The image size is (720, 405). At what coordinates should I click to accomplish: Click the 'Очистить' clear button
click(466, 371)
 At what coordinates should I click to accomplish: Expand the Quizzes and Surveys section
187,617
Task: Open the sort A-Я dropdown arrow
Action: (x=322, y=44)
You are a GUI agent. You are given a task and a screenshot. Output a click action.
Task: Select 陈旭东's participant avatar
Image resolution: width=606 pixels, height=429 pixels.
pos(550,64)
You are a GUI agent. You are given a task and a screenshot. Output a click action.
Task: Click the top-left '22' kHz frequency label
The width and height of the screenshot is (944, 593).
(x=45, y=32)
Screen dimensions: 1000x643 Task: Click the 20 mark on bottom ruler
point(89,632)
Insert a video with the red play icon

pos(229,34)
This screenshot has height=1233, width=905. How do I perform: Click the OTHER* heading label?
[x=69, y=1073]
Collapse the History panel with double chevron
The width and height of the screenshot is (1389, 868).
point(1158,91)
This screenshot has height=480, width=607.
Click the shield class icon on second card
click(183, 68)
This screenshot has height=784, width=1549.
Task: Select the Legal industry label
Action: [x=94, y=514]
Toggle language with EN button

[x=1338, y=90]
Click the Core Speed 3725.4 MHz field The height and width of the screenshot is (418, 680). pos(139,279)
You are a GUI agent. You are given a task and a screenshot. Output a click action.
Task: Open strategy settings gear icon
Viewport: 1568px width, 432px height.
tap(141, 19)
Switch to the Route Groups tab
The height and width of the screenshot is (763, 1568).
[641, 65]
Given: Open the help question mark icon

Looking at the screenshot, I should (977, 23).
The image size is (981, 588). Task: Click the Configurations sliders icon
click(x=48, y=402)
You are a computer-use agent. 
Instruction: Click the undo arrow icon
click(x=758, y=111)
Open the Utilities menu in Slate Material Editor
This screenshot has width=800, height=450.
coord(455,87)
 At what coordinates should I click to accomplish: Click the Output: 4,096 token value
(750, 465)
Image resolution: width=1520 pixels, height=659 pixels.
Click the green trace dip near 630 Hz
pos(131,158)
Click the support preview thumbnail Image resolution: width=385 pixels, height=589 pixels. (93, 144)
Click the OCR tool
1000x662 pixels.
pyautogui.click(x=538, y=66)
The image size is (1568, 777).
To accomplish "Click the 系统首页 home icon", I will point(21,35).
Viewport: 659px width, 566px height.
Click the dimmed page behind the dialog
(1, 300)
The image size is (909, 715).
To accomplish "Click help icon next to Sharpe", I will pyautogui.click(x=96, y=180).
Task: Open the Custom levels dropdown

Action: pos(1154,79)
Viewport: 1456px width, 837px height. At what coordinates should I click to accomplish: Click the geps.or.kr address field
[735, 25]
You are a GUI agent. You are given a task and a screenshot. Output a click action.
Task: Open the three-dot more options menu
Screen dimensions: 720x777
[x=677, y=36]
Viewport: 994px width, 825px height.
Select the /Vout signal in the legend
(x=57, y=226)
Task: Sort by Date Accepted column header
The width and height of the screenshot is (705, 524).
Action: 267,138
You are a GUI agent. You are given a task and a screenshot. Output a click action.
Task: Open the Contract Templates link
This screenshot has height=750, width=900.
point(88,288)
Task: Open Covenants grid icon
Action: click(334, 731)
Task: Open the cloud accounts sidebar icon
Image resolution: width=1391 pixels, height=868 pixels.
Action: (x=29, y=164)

------------------------------------------------

▶ _Exercise objective_
Output as a JSON list of strings, one string per line with blank lines omitted, the items beginning at the line that contains "Image resolution: width=1520" and ending after the line that contains "pyautogui.click(x=538, y=66)".

▶ _Answer to this problem_
[
  "Image resolution: width=1520 pixels, height=659 pixels.",
  "Click the green trace dip near 630 Hz",
  "pos(131,158)",
  "Click the support preview thumbnail Image resolution: width=385 pixels, height=589 pixels. (93, 144)",
  "Click the OCR tool",
  "1000x662 pixels.",
  "pyautogui.click(x=538, y=66)"
]